オフィス家具においては、独自のノックダウン方式や最新の素材技術を導入し、機能性と品質を追求した製品を展開しています。自社での一貫生産体制を維持することで、高品質な製品を安定的に供給する体制を構築しています。
KPI
当連結会計年度の売上高は41,905百万円となり、前年比でわずかな減収となりました。一方で、原材料価格や物流費の高騰といったコスト増の影響を受け、営業利益は1,865百万円(前期比39.1%減)と大幅な減益を記録しています。
セグメント別では、鋼製物置が29,218百万円の売上に対し2,468百万円の利益、オフィス家具が12,687百万円の売上に対し318百万円の利益を計上しました。いずれの事業も、コスト増の影響を受けつつも一定の規模を維持しています。
成長ドライバー
鋼製物置セグメントでは、建築対応製品や高耐風圧仕様のガレージなど、防災意識の高まりや多様なニーズに応える新製品の開発に注力しています。特に「コモ・スペース」のような多目的利用が可能な製品は、新たな市場開拓の鍵となります。
オフィス家具セグメントでは、働き方の変化に伴うオフィスの移転やリニューアル需要を追い風としています。今後も、環境負荷低減に配慮した「分別設計」の導入など、持続可能性と機能性を両立させた製品開発を通じて競争力の強化を図ります。
リスク
原材料価格の高騰や物流費の上昇は、製造原価を押し上げ、収益を圧迫する主要なリスク要因となっています。これに対し、同社はコスト削減の推進や販売価格への転嫁、複数購買による調達先の分散などの対策を講じています。

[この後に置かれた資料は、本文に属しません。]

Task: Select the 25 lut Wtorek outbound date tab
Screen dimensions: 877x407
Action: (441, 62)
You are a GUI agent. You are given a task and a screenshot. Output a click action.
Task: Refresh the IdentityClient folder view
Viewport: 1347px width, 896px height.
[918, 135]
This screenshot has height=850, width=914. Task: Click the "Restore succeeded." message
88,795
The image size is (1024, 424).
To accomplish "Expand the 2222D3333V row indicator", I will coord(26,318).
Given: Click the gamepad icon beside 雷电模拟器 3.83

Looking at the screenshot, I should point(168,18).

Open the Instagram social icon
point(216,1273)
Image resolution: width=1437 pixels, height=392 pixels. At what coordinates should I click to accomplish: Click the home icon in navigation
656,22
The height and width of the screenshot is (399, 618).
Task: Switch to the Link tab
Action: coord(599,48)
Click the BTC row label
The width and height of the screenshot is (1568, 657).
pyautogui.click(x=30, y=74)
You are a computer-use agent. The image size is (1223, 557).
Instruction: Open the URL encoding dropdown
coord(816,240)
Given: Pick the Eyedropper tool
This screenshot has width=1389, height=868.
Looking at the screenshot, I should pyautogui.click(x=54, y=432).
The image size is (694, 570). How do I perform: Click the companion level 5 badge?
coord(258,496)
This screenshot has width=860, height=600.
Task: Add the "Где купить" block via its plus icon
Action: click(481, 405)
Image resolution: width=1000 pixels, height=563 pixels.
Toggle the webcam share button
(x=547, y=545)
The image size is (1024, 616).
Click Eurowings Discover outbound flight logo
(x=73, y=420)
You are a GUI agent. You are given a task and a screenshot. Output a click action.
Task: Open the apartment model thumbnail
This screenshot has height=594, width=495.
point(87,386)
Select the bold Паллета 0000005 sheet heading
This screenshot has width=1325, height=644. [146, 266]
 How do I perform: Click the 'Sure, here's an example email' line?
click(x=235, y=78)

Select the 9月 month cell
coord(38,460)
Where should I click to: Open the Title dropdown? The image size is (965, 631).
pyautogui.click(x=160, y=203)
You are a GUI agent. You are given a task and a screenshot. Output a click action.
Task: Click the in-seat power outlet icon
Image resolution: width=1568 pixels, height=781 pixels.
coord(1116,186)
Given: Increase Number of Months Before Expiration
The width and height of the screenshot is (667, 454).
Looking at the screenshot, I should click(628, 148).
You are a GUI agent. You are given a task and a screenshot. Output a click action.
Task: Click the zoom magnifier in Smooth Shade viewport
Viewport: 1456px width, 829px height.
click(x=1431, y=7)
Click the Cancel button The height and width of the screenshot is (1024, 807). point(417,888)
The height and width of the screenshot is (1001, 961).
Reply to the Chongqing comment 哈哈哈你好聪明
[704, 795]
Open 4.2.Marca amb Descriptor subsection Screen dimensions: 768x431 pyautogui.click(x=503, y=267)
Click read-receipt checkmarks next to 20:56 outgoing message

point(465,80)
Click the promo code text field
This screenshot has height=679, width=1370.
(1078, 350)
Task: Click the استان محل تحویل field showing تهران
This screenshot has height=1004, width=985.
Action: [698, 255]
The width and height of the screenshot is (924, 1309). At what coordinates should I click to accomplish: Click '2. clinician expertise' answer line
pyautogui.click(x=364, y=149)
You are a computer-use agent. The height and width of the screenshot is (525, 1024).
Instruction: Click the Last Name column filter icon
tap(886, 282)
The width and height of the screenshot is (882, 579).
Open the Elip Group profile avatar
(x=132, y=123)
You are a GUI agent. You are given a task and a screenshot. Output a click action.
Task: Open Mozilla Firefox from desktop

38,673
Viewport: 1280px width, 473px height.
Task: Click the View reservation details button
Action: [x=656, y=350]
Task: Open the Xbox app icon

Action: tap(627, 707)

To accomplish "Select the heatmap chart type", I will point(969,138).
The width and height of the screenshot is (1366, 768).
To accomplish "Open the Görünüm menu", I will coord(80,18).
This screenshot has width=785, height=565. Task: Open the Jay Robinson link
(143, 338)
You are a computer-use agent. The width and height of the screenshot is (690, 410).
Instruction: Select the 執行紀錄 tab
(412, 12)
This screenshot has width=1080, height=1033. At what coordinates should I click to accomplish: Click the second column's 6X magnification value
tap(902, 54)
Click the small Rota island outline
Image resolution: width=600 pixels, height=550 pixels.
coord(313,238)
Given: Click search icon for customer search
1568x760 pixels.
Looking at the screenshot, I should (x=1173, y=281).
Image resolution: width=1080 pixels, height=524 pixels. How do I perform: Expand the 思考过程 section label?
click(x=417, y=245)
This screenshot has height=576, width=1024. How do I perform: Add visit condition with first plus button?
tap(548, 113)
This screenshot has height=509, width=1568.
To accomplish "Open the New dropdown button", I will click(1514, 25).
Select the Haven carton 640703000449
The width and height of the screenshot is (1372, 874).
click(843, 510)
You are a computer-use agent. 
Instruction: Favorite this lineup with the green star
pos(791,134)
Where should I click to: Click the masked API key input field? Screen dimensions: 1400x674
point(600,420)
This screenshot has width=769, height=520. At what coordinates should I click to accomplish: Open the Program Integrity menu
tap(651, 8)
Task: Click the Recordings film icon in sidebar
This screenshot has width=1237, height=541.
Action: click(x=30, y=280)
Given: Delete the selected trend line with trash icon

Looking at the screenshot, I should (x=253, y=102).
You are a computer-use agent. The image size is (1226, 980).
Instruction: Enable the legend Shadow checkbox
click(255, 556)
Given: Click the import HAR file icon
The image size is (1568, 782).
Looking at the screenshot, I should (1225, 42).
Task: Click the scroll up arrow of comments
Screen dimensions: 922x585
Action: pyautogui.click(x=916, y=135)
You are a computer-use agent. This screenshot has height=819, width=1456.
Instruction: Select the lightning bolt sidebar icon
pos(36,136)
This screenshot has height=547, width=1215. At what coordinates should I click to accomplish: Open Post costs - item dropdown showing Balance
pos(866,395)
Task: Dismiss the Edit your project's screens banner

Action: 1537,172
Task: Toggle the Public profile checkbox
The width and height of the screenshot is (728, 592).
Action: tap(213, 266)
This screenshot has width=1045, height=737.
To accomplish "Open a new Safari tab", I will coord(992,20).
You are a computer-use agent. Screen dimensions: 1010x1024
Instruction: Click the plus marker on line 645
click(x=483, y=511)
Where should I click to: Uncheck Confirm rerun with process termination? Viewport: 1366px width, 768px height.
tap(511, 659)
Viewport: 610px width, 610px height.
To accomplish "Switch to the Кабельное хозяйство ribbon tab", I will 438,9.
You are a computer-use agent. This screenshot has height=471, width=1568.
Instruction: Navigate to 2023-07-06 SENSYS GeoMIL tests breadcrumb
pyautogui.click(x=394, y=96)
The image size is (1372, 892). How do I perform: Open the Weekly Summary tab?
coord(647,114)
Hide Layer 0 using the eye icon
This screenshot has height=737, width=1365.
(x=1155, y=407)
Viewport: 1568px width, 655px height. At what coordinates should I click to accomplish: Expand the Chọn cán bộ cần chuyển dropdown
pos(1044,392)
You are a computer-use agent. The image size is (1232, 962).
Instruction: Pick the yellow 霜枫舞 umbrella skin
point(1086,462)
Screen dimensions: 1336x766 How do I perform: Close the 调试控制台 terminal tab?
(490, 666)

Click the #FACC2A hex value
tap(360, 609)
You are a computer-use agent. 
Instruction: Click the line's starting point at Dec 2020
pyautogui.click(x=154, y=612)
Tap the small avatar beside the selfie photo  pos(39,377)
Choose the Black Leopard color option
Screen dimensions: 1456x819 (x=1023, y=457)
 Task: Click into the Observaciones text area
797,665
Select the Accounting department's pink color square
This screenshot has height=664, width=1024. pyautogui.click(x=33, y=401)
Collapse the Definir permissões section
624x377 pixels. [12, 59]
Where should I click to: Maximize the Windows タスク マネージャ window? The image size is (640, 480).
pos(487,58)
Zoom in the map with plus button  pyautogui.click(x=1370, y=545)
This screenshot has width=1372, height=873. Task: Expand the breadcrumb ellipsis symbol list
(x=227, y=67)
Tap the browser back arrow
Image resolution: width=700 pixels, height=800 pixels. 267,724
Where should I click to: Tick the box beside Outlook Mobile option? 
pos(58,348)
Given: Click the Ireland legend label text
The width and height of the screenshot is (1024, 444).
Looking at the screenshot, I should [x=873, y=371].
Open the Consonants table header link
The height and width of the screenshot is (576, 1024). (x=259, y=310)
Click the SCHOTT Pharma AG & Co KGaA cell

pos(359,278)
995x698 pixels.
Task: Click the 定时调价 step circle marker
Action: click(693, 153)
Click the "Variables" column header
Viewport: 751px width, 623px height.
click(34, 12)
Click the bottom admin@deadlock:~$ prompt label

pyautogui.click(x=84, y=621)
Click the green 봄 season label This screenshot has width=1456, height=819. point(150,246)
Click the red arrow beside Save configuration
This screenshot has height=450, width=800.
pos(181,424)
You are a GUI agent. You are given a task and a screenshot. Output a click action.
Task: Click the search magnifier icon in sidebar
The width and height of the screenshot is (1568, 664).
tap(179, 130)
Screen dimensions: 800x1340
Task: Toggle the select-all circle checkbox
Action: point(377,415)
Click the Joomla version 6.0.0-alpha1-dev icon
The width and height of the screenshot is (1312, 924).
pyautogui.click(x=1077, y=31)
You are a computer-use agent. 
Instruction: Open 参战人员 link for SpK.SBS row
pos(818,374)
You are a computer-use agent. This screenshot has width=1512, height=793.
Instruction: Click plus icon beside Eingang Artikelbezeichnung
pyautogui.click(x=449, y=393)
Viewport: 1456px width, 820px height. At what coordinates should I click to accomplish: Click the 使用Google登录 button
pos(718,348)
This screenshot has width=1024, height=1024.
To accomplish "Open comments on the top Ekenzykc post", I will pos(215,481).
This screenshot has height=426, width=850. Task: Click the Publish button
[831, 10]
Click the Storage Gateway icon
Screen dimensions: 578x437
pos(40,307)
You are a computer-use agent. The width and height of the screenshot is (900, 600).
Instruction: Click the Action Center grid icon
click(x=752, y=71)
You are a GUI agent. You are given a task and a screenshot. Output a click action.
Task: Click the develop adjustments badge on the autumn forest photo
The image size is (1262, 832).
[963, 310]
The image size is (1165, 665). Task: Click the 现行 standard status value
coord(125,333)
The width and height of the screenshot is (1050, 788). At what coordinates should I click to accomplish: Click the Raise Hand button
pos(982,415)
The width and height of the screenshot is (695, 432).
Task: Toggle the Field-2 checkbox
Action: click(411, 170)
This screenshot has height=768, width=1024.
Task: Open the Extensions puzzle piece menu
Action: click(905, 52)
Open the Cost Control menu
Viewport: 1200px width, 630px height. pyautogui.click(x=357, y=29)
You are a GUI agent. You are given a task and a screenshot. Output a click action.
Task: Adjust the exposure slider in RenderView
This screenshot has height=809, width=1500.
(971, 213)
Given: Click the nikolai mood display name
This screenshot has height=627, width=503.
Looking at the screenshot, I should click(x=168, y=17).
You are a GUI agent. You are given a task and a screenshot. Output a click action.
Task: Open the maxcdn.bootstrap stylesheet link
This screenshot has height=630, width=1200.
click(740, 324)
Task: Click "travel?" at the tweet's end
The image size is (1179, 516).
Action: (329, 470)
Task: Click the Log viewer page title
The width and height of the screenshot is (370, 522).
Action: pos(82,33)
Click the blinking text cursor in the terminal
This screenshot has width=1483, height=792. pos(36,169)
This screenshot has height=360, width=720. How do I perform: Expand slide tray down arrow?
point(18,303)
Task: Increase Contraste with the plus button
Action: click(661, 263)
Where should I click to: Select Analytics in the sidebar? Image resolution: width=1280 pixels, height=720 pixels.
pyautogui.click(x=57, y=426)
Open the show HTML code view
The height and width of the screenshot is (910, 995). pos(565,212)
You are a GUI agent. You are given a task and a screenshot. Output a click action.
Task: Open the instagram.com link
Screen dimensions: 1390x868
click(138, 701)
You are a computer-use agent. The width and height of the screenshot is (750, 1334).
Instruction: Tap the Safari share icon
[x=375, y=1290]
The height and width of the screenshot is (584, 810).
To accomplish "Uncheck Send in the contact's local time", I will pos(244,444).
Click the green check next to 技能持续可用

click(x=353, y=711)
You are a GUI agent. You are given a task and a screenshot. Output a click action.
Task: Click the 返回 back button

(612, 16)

また、オフィス家具事業においては特定取引先の動向に左右される側面があるほか、市場における激しい価格競争も課題です。これらのリスクに対しては、独自性の高い製品開発による差別化と、生産効率の改善によるコスト競争力の確保で対応しています。
競合
鋼製物置市場は規模が小さく、同社を含む数社による寡占状態にあるため、ブランド力による優位性を保ちやすい構造です。一方でオフィス家具市場は大手企業との競合が激しく、価格面での圧力が強い環境にあります。
これらの競争環境に対し、同社は独自の技術や高品質な製品づくりを徹底することで差別化を図っています。特に鋼製物置においては、長年のノウハウに基づく高い品質と信頼性が、他社に対する優位性の源泉となっています。
バリュエーション
2026年8月5日時点の市場データにおいて、同社の株価は1,658円となっており、時価総額は約268.0億円です。この時点でのPERは15.80倍、PBRは0.60倍と算出されています。
また、同日のデータに基づく配当利回りは2.58%となっています。これらの指標は、安定した事業基盤を持ちつつも、原材料コスト等の外部要因による利益変動の影響を反映しているものとみられます。